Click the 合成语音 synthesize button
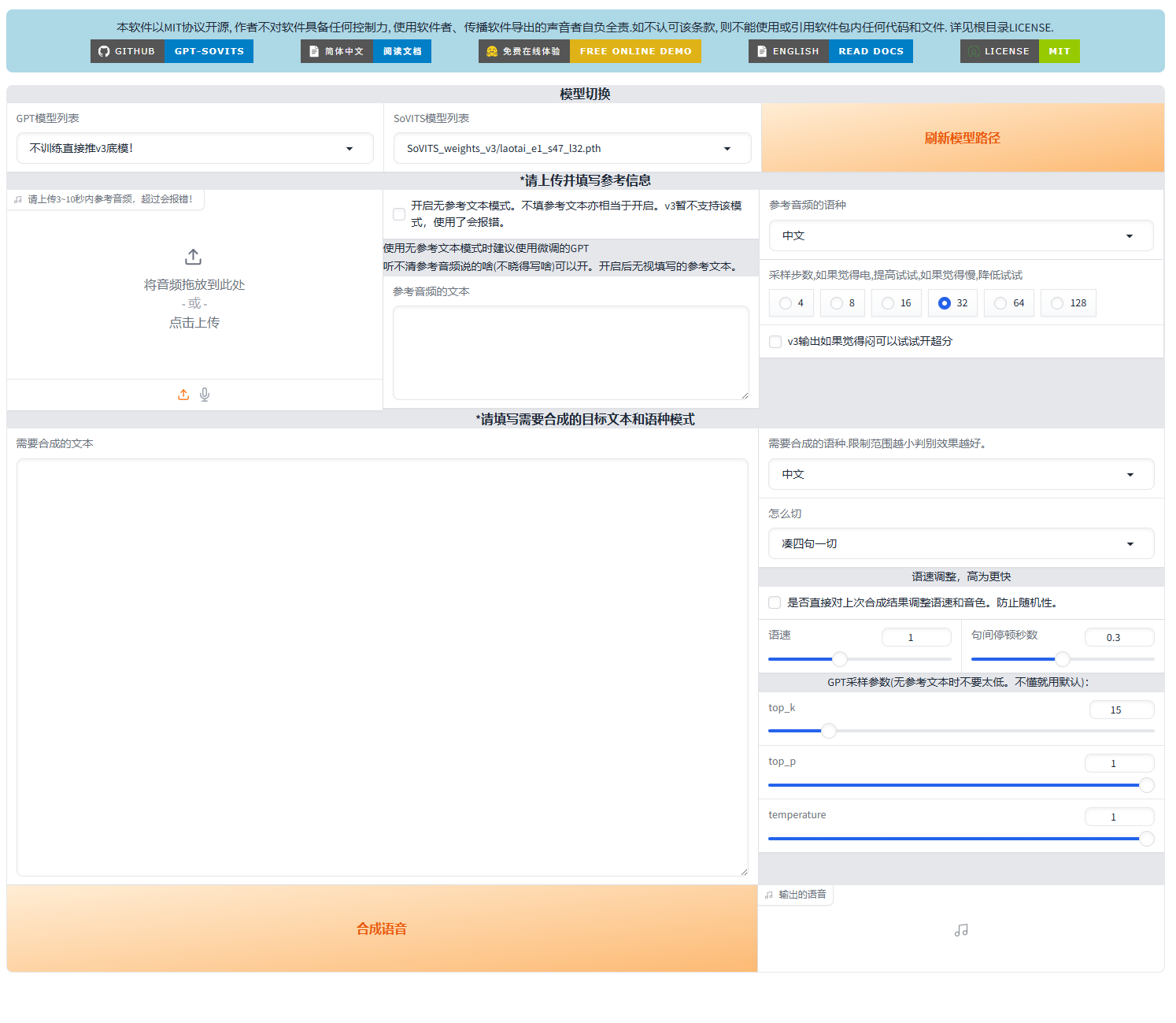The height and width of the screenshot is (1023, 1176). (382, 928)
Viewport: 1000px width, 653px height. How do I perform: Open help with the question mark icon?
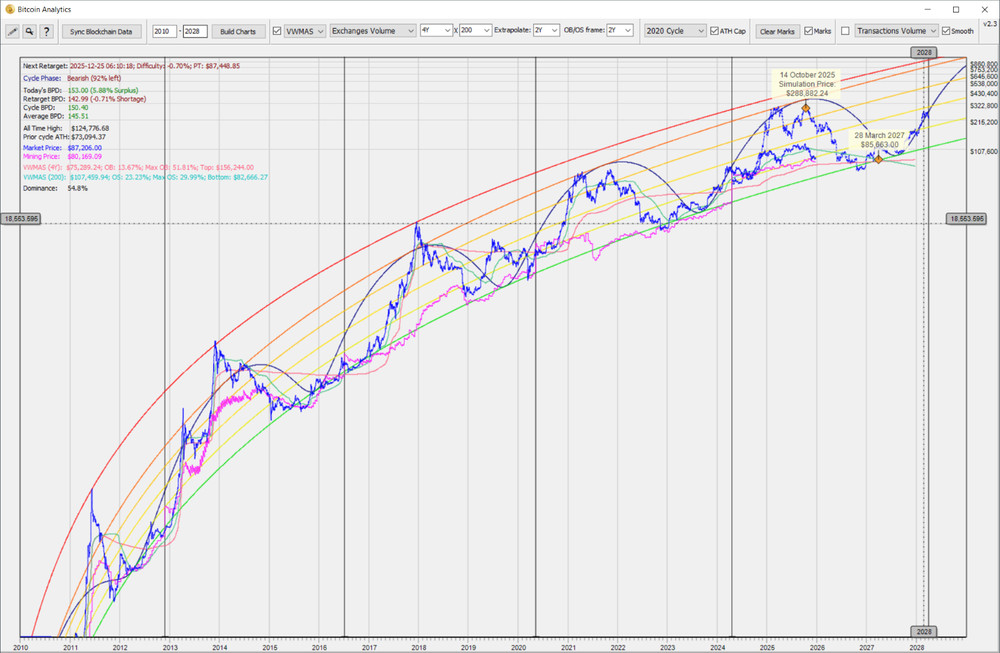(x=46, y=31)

--

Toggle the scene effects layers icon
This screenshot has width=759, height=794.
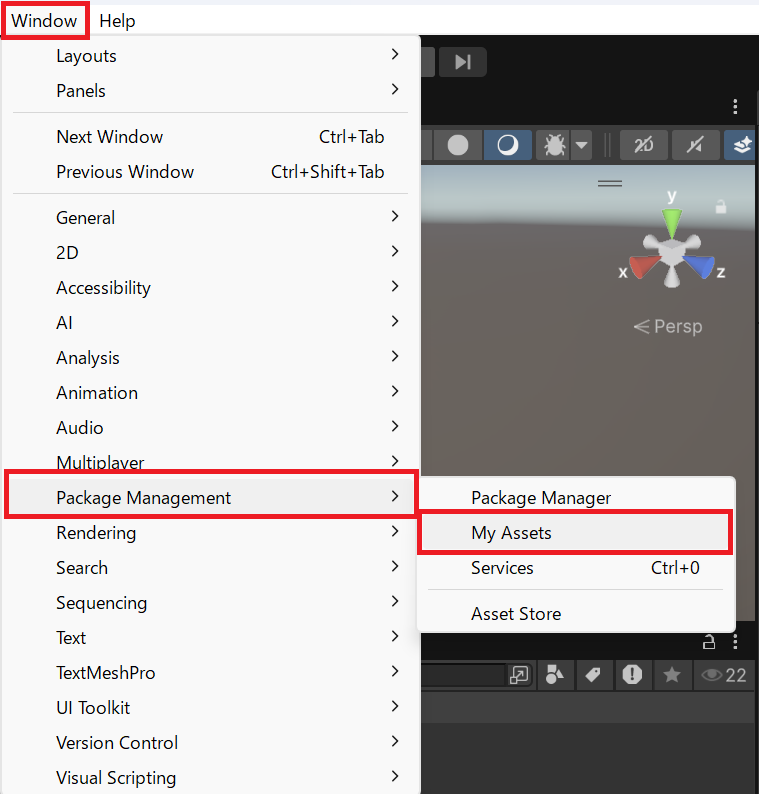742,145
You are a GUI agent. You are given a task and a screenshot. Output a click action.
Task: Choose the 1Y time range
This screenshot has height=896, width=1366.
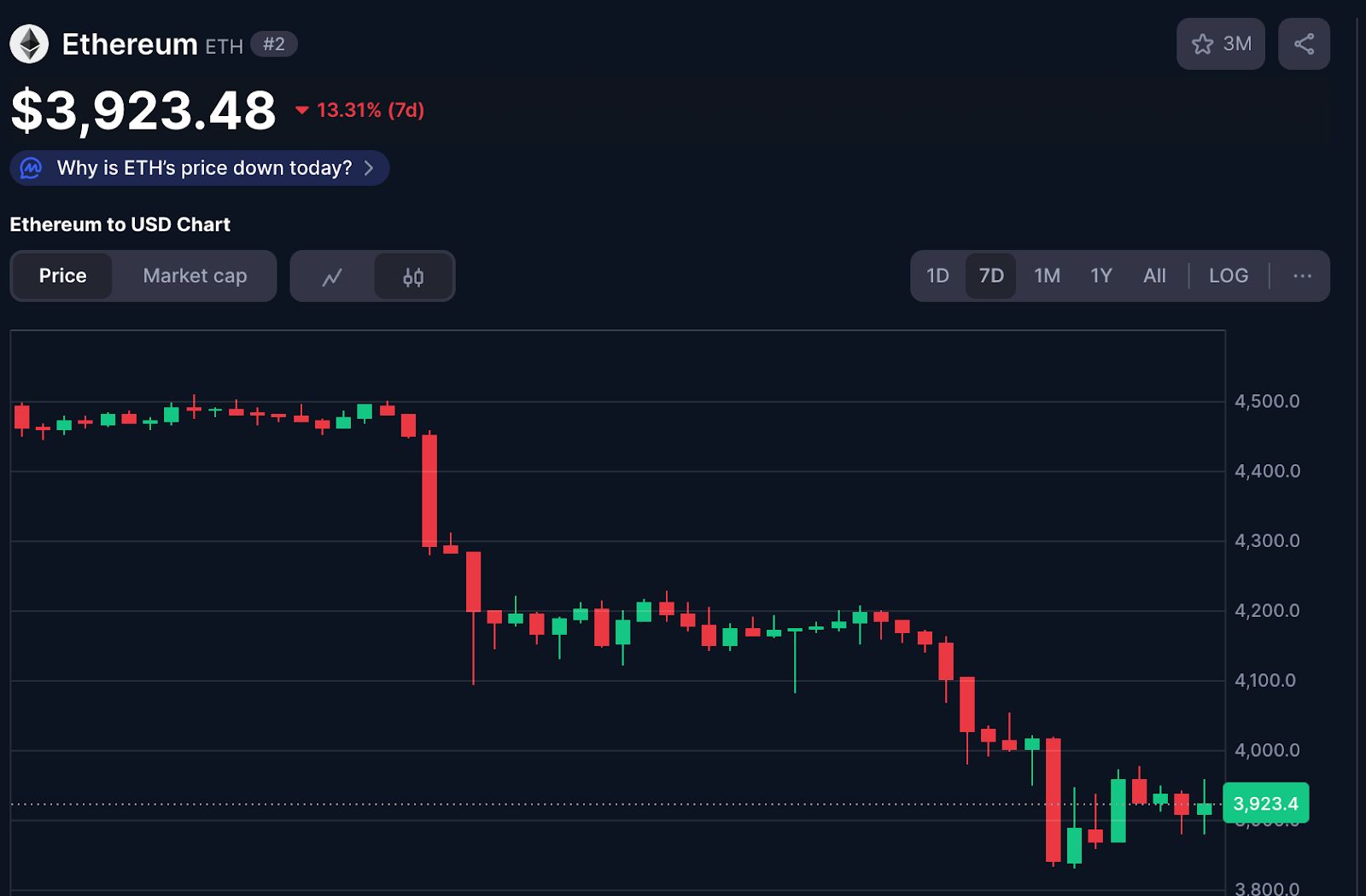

---

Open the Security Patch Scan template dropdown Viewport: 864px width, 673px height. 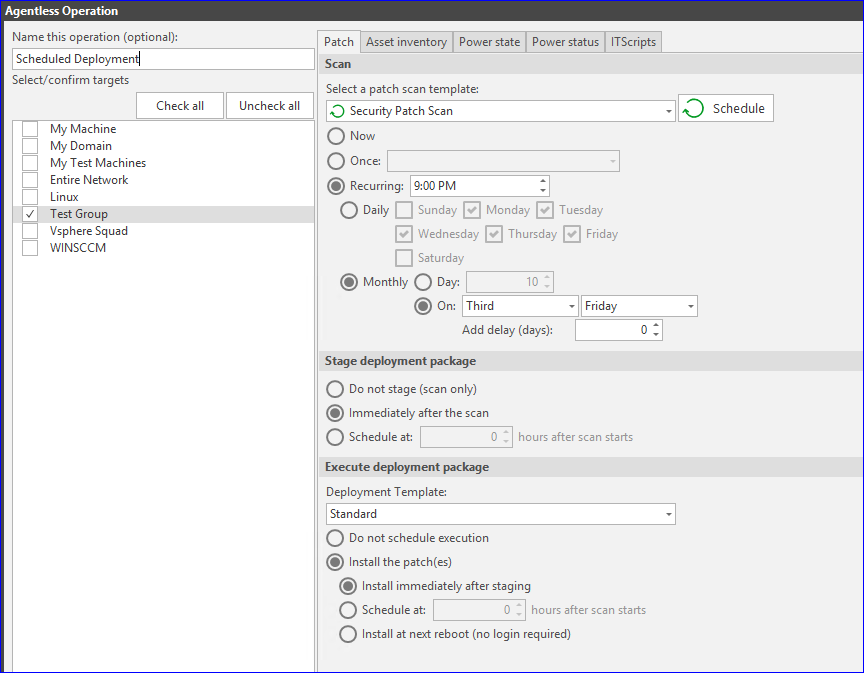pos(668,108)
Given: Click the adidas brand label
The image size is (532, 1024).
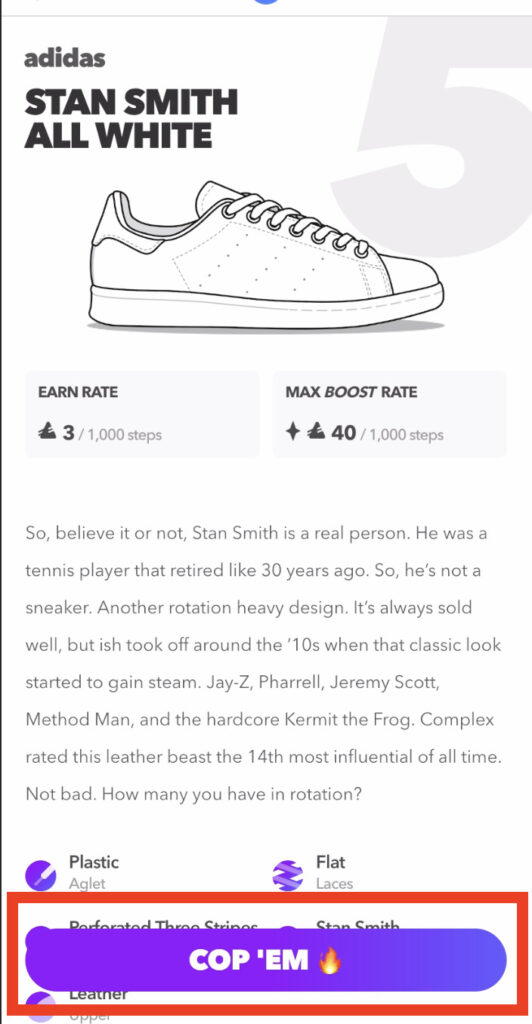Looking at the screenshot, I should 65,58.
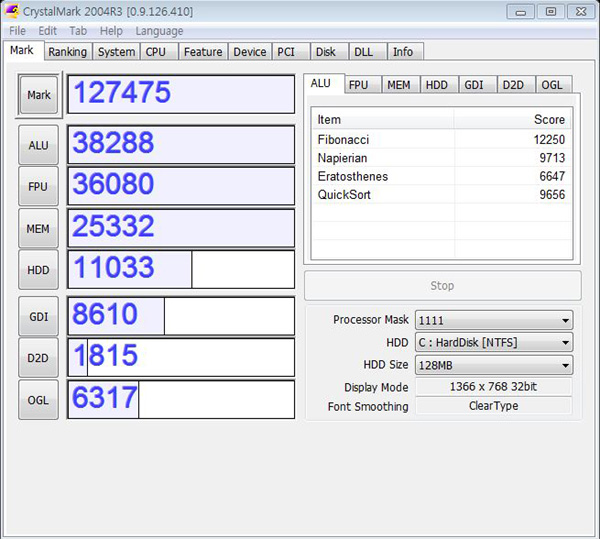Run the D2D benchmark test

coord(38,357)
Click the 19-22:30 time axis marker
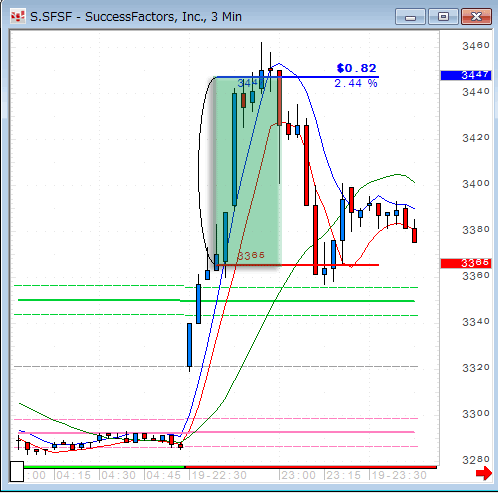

* Task instructions *
Please return all lines in the material above that include the word "time".

* Result of this task *
Task: Choose the 1Y time range
Click the 19-22:30 time axis marker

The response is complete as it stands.